Data supplied:
------------------------
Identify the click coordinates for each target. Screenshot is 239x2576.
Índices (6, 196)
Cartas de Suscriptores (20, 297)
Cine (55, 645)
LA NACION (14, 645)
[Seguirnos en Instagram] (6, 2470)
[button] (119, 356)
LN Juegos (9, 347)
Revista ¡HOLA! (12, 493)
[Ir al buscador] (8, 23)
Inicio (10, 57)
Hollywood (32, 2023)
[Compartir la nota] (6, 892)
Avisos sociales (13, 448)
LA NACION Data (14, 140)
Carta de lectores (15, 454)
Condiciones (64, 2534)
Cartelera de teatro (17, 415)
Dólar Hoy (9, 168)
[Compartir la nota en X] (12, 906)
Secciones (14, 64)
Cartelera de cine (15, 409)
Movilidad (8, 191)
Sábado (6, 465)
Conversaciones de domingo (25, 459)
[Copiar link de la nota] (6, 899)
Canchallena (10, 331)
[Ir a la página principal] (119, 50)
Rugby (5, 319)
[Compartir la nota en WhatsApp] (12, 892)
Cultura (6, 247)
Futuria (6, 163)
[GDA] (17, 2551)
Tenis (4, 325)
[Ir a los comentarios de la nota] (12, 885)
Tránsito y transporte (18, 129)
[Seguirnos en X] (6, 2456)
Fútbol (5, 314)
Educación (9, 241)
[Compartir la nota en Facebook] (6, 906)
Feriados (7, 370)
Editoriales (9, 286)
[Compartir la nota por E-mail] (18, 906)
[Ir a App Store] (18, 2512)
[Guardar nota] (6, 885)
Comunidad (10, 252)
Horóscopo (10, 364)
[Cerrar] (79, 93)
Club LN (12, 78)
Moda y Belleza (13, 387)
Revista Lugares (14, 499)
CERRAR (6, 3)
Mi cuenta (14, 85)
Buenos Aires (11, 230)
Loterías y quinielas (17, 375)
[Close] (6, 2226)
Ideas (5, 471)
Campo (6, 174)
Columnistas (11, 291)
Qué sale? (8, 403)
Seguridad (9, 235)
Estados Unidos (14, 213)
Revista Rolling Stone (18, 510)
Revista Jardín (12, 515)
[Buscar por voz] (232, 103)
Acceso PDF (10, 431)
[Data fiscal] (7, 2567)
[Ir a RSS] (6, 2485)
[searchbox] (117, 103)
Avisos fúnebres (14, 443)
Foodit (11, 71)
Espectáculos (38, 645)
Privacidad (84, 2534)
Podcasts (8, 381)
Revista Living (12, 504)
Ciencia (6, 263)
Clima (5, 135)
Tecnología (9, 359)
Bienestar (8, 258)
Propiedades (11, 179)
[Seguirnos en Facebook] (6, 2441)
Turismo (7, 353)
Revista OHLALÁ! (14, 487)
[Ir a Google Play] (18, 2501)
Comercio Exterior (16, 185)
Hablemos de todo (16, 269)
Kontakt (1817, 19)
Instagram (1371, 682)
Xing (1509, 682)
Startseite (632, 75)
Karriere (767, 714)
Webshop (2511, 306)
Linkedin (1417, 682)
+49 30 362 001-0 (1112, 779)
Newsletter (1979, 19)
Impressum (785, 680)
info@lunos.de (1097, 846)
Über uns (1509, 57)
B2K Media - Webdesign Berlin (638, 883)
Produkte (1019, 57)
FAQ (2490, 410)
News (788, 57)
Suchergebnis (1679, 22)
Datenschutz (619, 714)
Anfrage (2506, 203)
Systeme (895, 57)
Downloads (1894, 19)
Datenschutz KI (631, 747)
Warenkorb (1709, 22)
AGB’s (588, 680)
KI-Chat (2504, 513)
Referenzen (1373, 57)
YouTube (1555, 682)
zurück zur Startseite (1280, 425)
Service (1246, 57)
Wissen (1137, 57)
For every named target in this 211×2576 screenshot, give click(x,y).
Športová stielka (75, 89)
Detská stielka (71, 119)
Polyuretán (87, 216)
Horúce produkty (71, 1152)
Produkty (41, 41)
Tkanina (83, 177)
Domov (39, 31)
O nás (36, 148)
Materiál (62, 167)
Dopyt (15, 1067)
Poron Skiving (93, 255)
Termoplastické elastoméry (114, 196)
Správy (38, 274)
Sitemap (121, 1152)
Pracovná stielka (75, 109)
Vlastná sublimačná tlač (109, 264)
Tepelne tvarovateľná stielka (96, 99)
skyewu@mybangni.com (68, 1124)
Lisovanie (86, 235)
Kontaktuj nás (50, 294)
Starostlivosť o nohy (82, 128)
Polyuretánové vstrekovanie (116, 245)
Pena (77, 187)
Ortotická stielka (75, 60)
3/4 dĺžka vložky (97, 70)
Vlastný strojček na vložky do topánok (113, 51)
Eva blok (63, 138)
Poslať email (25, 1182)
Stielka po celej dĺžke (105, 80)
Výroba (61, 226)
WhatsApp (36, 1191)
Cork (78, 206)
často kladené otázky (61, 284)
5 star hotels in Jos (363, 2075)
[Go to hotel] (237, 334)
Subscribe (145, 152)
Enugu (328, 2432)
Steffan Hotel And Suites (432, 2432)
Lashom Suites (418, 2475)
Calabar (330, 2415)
------------------------
What you have to do: The whole listing above needs to be transcribed exactly.

Written response:
Identify the click coordinates for each target. Screenshot is 239x2576.
Índices (6, 196)
Cartas de Suscriptores (20, 297)
Cine (55, 645)
LA NACION (14, 645)
[Seguirnos en Instagram] (6, 2470)
[button] (119, 356)
LN Juegos (9, 347)
Revista ¡HOLA! (12, 493)
[Ir al buscador] (8, 23)
Inicio (10, 57)
Hollywood (32, 2023)
[Compartir la nota] (6, 892)
Avisos sociales (13, 448)
LA NACION Data (14, 140)
Carta de lectores (15, 454)
Condiciones (64, 2534)
Cartelera de teatro (17, 415)
Dólar Hoy (9, 168)
[Compartir la nota en X] (12, 906)
Secciones (14, 64)
Cartelera de cine (15, 409)
Movilidad (8, 191)
Sábado (6, 465)
Conversaciones de domingo (25, 459)
[Copiar link de la nota] (6, 899)
Canchallena (10, 331)
[Ir a la página principal] (119, 50)
Rugby (5, 319)
[Compartir la nota en WhatsApp] (12, 892)
Cultura (6, 247)
Futuria (6, 163)
[GDA] (17, 2551)
Tenis (4, 325)
[Ir a los comentarios de la nota] (12, 885)
Tránsito y transporte (18, 129)
[Seguirnos en X] (6, 2456)
Fútbol (5, 314)
Educación (9, 241)
[Compartir la nota en Facebook] (6, 906)
Feriados (7, 370)
Editoriales (9, 286)
[Compartir la nota por E-mail] (18, 906)
[Ir a App Store] (18, 2512)
[Guardar nota] (6, 885)
Comunidad (10, 252)
Horóscopo (10, 364)
[Cerrar] (79, 93)
Club LN (12, 78)
Moda y Belleza (13, 387)
Revista Lugares (14, 499)
CERRAR (6, 3)
Mi cuenta (14, 85)
Buenos Aires (11, 230)
Loterías y quinielas (17, 375)
[Close] (6, 2226)
Ideas (5, 471)
Campo (6, 174)
Columnistas (11, 291)
Qué sale? (8, 403)
Seguridad (9, 235)
Estados Unidos (14, 213)
Revista Rolling Stone (18, 510)
Revista Jardín (12, 515)
[Buscar por voz] (232, 103)
Acceso PDF (10, 431)
[Data fiscal] (7, 2567)
[Ir a RSS] (6, 2485)
[searchbox] (117, 103)
Avisos fúnebres (14, 443)
Foodit (11, 71)
Espectáculos (38, 645)
Privacidad (84, 2534)
Podcasts (8, 381)
Revista Living (12, 504)
Ciencia (6, 263)
Clima (5, 135)
Tecnología (9, 359)
Bienestar (8, 258)
Propiedades (11, 179)
[Seguirnos en Facebook] (6, 2441)
Turismo (7, 353)
Revista OHLALÁ! (14, 487)
[Ir a Google Play] (18, 2501)
Comercio Exterior (16, 185)
Hablemos de todo (16, 269)
Kontakt (1817, 19)
Instagram (1371, 682)
Xing (1509, 682)
Startseite (632, 75)
Karriere (767, 714)
Webshop (2511, 306)
Linkedin (1417, 682)
+49 30 362 001-0 (1112, 779)
Newsletter (1979, 19)
Impressum (785, 680)
info@lunos.de (1097, 846)
Über uns (1509, 57)
B2K Media - Webdesign Berlin (638, 883)
Produkte (1019, 57)
FAQ (2490, 410)
News (788, 57)
Suchergebnis (1679, 22)
Datenschutz (619, 714)
Anfrage (2506, 203)
Systeme (895, 57)
Downloads (1894, 19)
Datenschutz KI (631, 747)
Warenkorb (1709, 22)
AGB’s (588, 680)
KI-Chat (2504, 513)
Referenzen (1373, 57)
YouTube (1555, 682)
zurück zur Startseite (1280, 425)
Service (1246, 57)
Wissen (1137, 57)
For every named target in this 211×2576 screenshot, give click(x,y).
Športová stielka (75, 89)
Detská stielka (71, 119)
Polyuretán (87, 216)
Horúce produkty (71, 1152)
Produkty (41, 41)
Tkanina (83, 177)
Domov (39, 31)
O nás (36, 148)
Materiál (62, 167)
Dopyt (15, 1067)
Poron Skiving (93, 255)
Termoplastické elastoméry (114, 196)
Správy (38, 274)
Sitemap (121, 1152)
Pracovná stielka (75, 109)
Vlastná sublimačná tlač (109, 264)
Tepelne tvarovateľná stielka (96, 99)
skyewu@mybangni.com (68, 1124)
Lisovanie (86, 235)
Kontaktuj nás (50, 294)
Starostlivosť o nohy (82, 128)
Polyuretánové vstrekovanie (116, 245)
Pena (77, 187)
Ortotická stielka (75, 60)
3/4 dĺžka vložky (97, 70)
Vlastný strojček na vložky do topánok (113, 51)
Eva blok (63, 138)
Poslať email (25, 1182)
Stielka po celej dĺžke (105, 80)
Výroba (61, 226)
WhatsApp (36, 1191)
Cork (78, 206)
často kladené otázky (61, 284)
5 star hotels in Jos (363, 2075)
[Go to hotel] (237, 334)
Subscribe (145, 152)
Enugu (328, 2432)
Steffan Hotel And Suites (432, 2432)
Lashom Suites (418, 2475)
Calabar (330, 2415)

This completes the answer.